Without feedback from industry professionals, you risk spinning your wheels, stubbornly sticking to your guns when you could have benefitted from guidance.
Make sure you seek advice on your script and your film before you start sending it out to festivals or distributors. When you’re in charge of every aspect of the creative process, it’s easy to remind blind to what you don’t know you don’t know.
This is the hardest, most exhausting route. It’s not for everyone.
But if you decide to pursue it, it will equip you with the skills you need to become the kind of Writer/Directors that builds a body of work that creates loyal fanbases for decades to come.
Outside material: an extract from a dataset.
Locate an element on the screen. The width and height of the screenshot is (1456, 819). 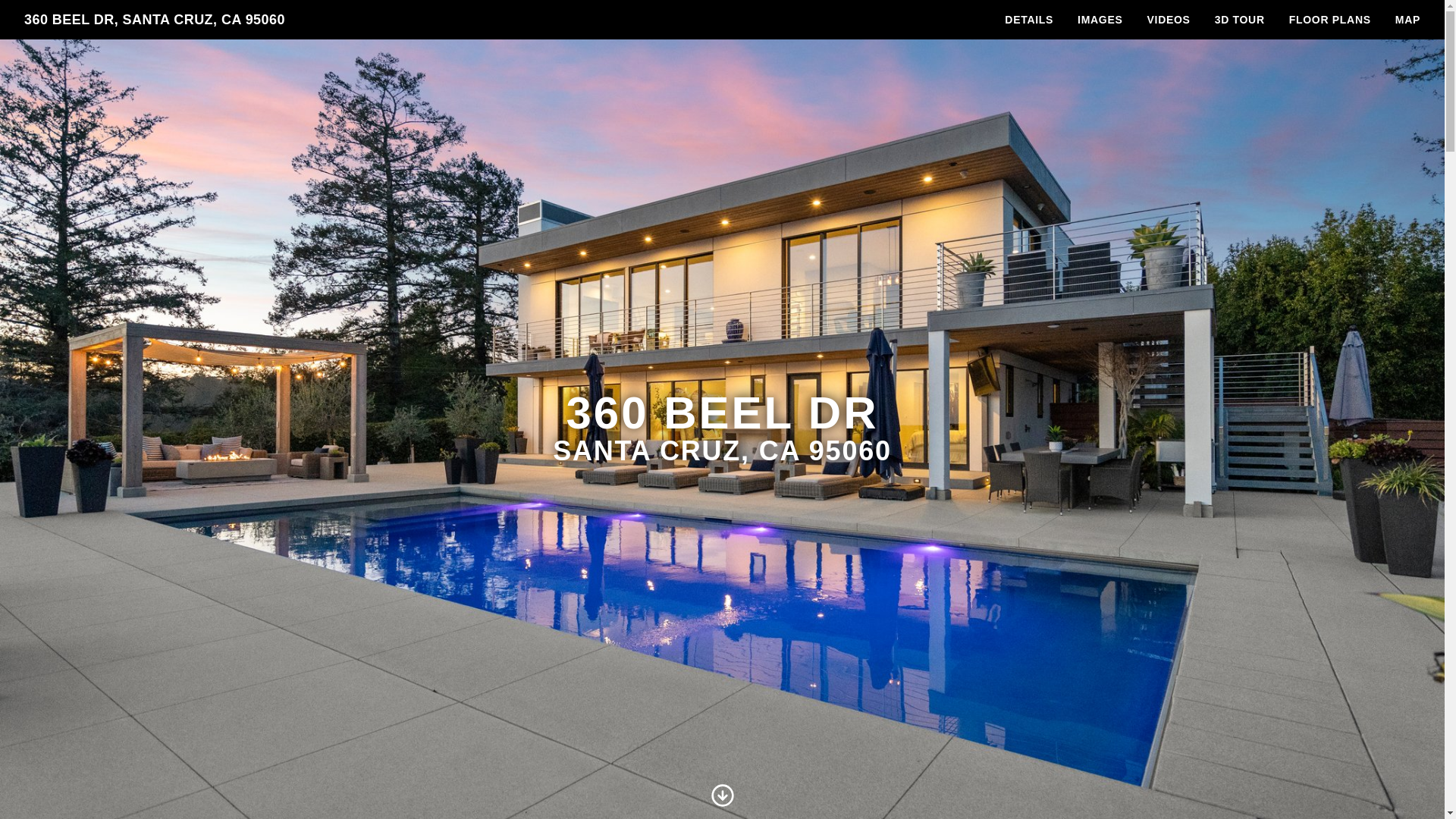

No matter which path you pursue, you need to have a solid understanding of screenwriting skills and an ability to execute them.
Knowing the paths available will help you decide which one is for you.
They all have their trade-offs, and none of them are easy. But the fact that this career isn’t easy means that you can break through and differentiate yourself if you’re willing to stay resilient, take risks, outwork everyone else, and have the courage to pursue your art.
Which path are you currently pursuing? What challenges are you coming up against, and what are you doing to overcome those obstacles?
Let me know in the comments.
I recently finished a degree at a screenwriting program, and that's helped to clarify who I am as a writer. Over the years, it's become clearer to me that I need to embrace the writer-director path. I'm in the midst of producing a short proof-of-concept for a "gay Hallmark" style feature. Doing this has taught me a lot about why screenwriters are being urged away from huge casts and multiple locations. My short is set in a grocery store, and even that is challenging! My journey has been one of resisting this need to do my own stuff, and hoping against hope a director or producer would magically show up. My true mantra has to be: Let it begin with me. I have three projects that I think I might be able to shoot myself, each with its own challenges. Two of them need rewrites with the focus on directing and producing myself. The other is an outlandish experimental musical. Having entered into this filmmaking arena, one deep craving is starting to be slaked. We created a sweet little community on our set. Even here in Iowa, there are people who are dedicated to their craft whether it's camera work, sound recording--gaffers and grips are eager to do material about something real. People have been generous with their time and talent. Fundraising has indeed been arduous, but I was able to raise the money for my humble film, and got a grant from the state. It's been an auspicious start, one with the support of nature. I think that will always be the starting ground.
I'm so glad that I got an email recommending your Substack. You are SPOT on! Fantastic article. I'd love to repost this to my Substack subscribers. I love that you will read material and give real notes. Writing a script for a grade in film school vs. writing a script for sale (or a sample for staffing) is totally different. Your service is incredible and I'm a new fan!